Some people fear of investing by thinking that way. It will depend on the perception of how we feel about it. The problem arose when most of the people treated investing in the stock market like a casino, wish to win big, especially the novice investors should not assume this way.
So, what do you think about it? It was a myth that stock market equates to gambling which spread on the internet a few years ago. There are some similarities between investing and gambling which may confuse us.
Both investing and gambling involve risk. You need to put your capitals at risk to get returns from your investment or gambling. Both of the investors or gamblers should have their risk tolerance before they start to invest or gambling. They must know how much they are willing to lose. However, the risks that took by stock investors are much more on fundamental-based and calculated. The risk is manageable by using strategies of diversification across various types of assets. Just like what Warren Buffet said, “Do Not Put All Eggs in One Basket.” At the same time, gambling is as easy as flipping a coin. The players will either win or lose, with nothing in between.
Ownership And Information
Investors who purchase a share from common stock mean that they are acquiring the part ownership. More importantly, investors still can get a small fraction of profits that they have invested when the company is giving out dividend back to the investor. To get benefits from investment, investors must gauge the company and its profitability. The earnings from the business are ever changing; investors must analyse the company by using charts, fundamental analysis, news and some company’s metrics to estimate the future earnings of a company.

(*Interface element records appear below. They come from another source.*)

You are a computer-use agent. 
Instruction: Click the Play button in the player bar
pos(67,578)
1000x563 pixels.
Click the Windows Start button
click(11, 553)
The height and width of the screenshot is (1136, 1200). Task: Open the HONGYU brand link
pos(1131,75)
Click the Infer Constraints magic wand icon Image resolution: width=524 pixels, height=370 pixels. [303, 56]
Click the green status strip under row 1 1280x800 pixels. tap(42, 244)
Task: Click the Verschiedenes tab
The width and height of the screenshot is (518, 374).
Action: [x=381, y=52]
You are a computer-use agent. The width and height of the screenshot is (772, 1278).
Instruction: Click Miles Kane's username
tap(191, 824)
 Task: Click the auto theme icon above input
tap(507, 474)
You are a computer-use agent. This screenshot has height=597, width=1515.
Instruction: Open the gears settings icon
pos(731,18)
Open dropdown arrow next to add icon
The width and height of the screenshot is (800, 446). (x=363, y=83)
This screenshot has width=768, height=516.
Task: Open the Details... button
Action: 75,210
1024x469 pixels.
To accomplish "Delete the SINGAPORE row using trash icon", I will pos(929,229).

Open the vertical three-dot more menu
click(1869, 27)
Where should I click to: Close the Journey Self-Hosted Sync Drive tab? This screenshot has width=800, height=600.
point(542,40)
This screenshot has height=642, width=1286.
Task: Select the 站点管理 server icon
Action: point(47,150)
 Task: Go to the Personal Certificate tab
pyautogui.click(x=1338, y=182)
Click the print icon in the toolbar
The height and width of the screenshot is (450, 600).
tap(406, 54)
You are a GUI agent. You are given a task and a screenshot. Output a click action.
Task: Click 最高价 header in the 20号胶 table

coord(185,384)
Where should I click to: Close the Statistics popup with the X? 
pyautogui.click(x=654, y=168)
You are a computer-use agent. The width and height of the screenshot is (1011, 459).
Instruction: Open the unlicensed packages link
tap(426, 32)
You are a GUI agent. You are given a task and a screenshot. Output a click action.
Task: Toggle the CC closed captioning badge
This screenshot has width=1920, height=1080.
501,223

However in gambling, you do not have any ownership, and nothing useful information can be obtained that give you an edge on the gambling table.
Zero Sum Game
In investing, It was entirely different from gambling due to it can help the companies to generate more profits by increasing productivity and develop new products which may change people’s lives.
On the other side, gambling is a zero-sum game. There will be no values created because the money is transferred from a loser to the winner all the time. Therefore, investing helps to generate wealth for long-term for investors.
Time Horizons For Trading and Gambling
There was a significant difference exist between trading and gambling. Gambling is a probability event that you are either a loser or winner and there is no middle ground in between.
However, for investing, investors may receive dividends from the company when they have purchased shares from them. In the stock market, the price of your stock fluctuates from time to time so you may experience paper gain or loss. However, you may be still able to get dividends for each quarter as long as you hold the stocks. Investing on the valued stock will have a higher chance of rebound back or even going higher than initial buying price.
In gambling, the value of the money does not grow even the bet size or pool of money increase; it stays the same.
On the other hand, the value of the stock will grow because the value of the company will increase whenever there is innovation created or new asset bought.
The differences between investing and gambling are how society will perceive them. Investing played a significant role in today’s economy; due to people invest in improving their life in future. Investors nowadays favour companies that will enhance people’s experience and contribute to social life security.
On the other hand, gambling brings negative connotations. Gaming business may help to stimulate the economy. However, it had adverse side effects like attracting illegal triad activity.
By the way, there are still a lot of people thinking to get rich quick in the stock market and confuse trading with gambling. Please remind that investing and gambling have some similarities, but they had few significant differences between each other. Gambling can be considered as a short-lived entertainment for fun while investing in stock is to improve future lives.